__REQUIRED WORK__:
Answer these from the lecture excerpt on computer memory:
1. How does the processor reach secondary memory?
2. Which two memory properties matter most from the user viewpoint?
3. Where is cache physically placed?

__DOCUMENT EXTRACT__:
++++++++++
Of course, there also exist other memory types, e.g. SSD and HDD drives, pendrives, DVD discs etc. These form the so-called secondary (or external) memory, which will be discussed in a later lecture. Unlike the primary memory, it is not available to the processor directly, but via the input/output interfaces. It’s also not strictly necessary for executing every program, though it’s an important component of every personal computer, as all kinds of non-volatile memory (keeping its content even after losing electric power) belong to the secondary memory.

Types of primary memory

The main two memory properties, from the user viewpoint, are capacity and speed (understood as the time needed to reaching the data, but also the amount of data transferred in 1 second). Unfortunately, these two features are hard to combine, which is caused both by economy (faster memory is more expensive, so available in smaller amounts) and technology (e.g. to have a very quickly reachable cache, we need to place it very close to the MMU, and that puts a limit on its size).

With respect to these two properties, the types of primary memory look as follows:

Main memory (typically called simply RAM, or primary memory) — largest and slowest. It defines the area of memory available directly to the processor (as we already described in the lectures “Computer structure” and “Processor and programs”). In this lecture, we will discuss in more detail the process of translating between logical and physical addresses, and in particular, the important technique of memory virtualization.
Cache — intermediate capacity and speed. Cache is physically placed inside the processor and acts as a buffer for exchanging data between the RAM and the registers. In this lecture, we will describe its purpose, structure and rules of operation.
Processor registers — fastest and smallest; already discussed in detail in the lecture “Processor and programs”.

Unfortunately, in practice, we face an unavoidable ambiguity of naming, with primary memory, main memory and internal memory used interchangeably to denote either the whole primary memory or just its largest and slowest layer. Also, the term RAM, while literally expanding to "random access memory (of any kind)", is commonly used to describe the main memory - and will continue to be used as such in the rest of this lecture.

Hardware properties

Static RAM (SRAM)
++++++++++
__DATA__:

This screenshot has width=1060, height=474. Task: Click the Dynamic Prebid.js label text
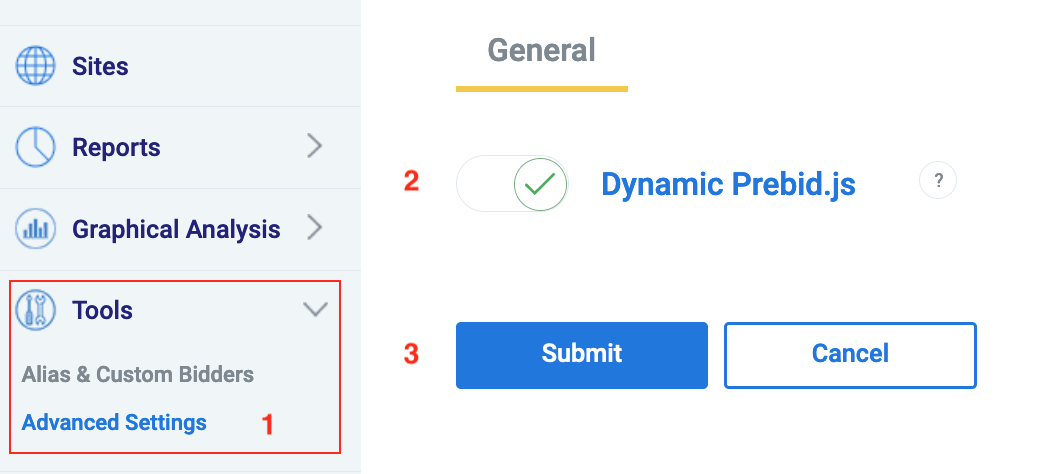point(728,184)
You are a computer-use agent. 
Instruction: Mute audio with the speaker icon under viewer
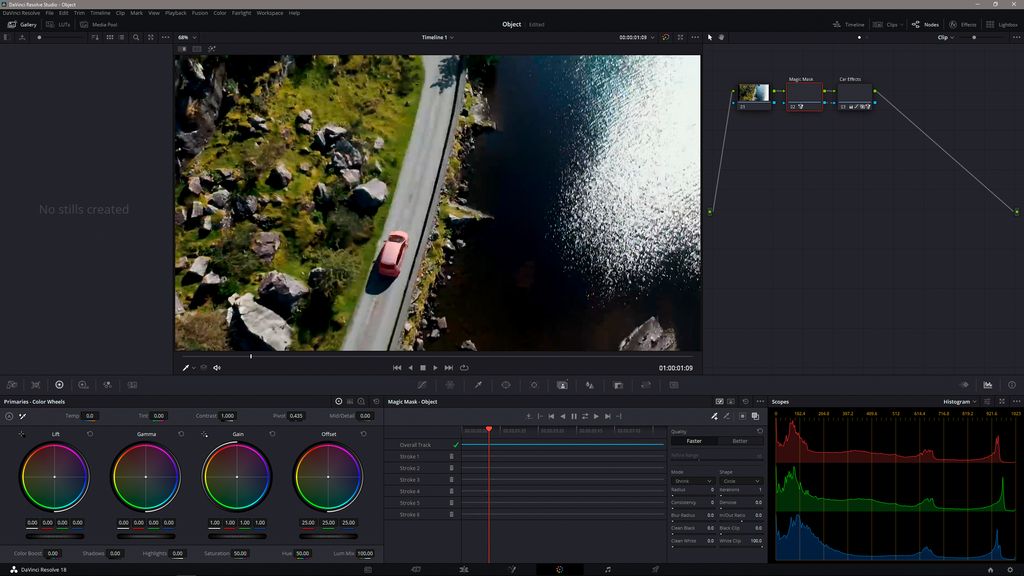tap(216, 367)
++++++++++
__WRITTEN RESPONSE__:
1. Through the input/output interfaces.
2. Capacity and speed.
3. Inside the processor.